_EXERCISE TEXT_:

How Lucy Found its Way

Lockheed Martin Mission Architect Designs Complex Orbital Path

Most people think of Microsoft Excel as a tool for relatively simple tasks like calculating taxes or generating charts. Brian Sutter used an Excel spreadsheet to help design one of the most complex series of orbital trajectories a spacecraft has ever traveled.

Brian is Lockheed Martin’s mission design lead for NASA’s Lucy spacecraft, a first-of-its-kind journey to Jupiter’s Trojan asteroids. Lucy successfully launched on Oct. 16, 2021, and now the spacecraft and its full fleet of scientific instruments will fly past one Main Belt asteroid and seven Trojan asteroids looking for clues to the outer solar system’s origins.

The Trojan asteroids are leading and trailing Jupiter in its orbit in gravity wells, making them harder to get to. That’s why Lucy’s orbital trajectory is so complex and includes three Earth gravity slingshots that provide the spacecraft with the “push” it needs to travel so far and on such a precise path.

Brian is being modest when he says Lucy’s four-billion-mile cumulative journey consists of “a very complex series of independent trajectories that I have patched together to create one full-length mission that lasts 12 years.”

_RECORDS PROVIDED_:
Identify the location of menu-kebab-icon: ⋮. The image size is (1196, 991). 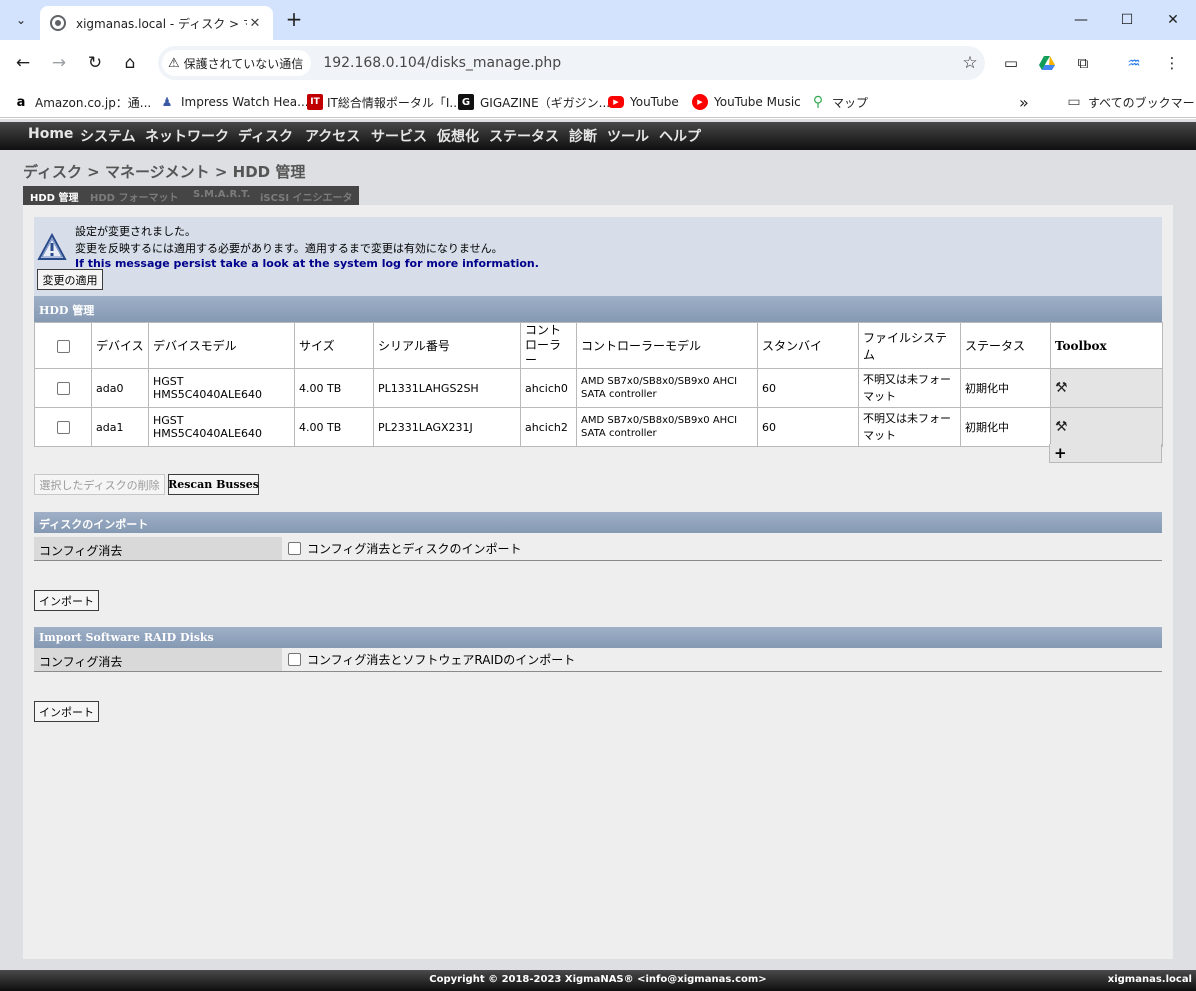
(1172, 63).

...

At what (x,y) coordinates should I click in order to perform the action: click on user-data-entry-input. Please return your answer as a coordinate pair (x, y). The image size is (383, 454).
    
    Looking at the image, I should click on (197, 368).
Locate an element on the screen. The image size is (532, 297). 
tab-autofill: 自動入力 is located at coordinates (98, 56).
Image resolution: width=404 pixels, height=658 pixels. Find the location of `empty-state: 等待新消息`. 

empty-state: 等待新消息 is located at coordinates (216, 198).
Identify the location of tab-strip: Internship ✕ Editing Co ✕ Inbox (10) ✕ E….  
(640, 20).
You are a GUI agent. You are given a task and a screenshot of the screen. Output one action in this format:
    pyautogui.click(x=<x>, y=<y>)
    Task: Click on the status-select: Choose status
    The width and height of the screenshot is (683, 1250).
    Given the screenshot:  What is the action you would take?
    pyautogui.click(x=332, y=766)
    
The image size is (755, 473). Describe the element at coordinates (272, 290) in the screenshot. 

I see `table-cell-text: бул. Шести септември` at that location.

_WRITTEN TASK 1_: Could you convert the rows into a Markdown table with the columns n and Line, starting at the row line that has "Identify the location of menu-kebab-icon: ⋮." and stopping after the one that has "(1172, 63).", skipping any blank lines? Leave the pictures out.
_WRITTEN TASK 2_: How would the article on the Lucy spacecraft's orbital path carry on from its last sentence?

_WRITTEN RESPONSE 1_:
| n | Line |
|---|---|
| 1 | Identify the location of menu-kebab-icon: ⋮. The image size is (1196, 991).  |
| 2 | (1172, 63). |

_WRITTEN RESPONSE 2_:
NASA originally wanted to rendezvous with two asteroids, but Brian thought there might be a way to explore more of the rocky space objects at a lower cost with a series of flybys. Lucy Principal Investigator Hal Levison of the Southwest Research Institute (SwRI) was on board and supplied a list of scientifically intriguing Jupiter Trojans that Lucy could visit. “Maybe we can get to three or four, or five or six – let’s try to inspire people,” Brian says.

Brian took the list and created a baseline trajectory that took Lucy from the Trojan asteroid Eurybates and on to another called Orus. Brian thought, “Maybe there’s other stuff in between that we’re going to be flying by.”

With 750,000 asteroids in the solar system – perhaps only less than 5,000 of them Trojan asteroids – Brian had to find a way to pinpoint ones that Lucy could visit. That’s where the spreadsheet came in.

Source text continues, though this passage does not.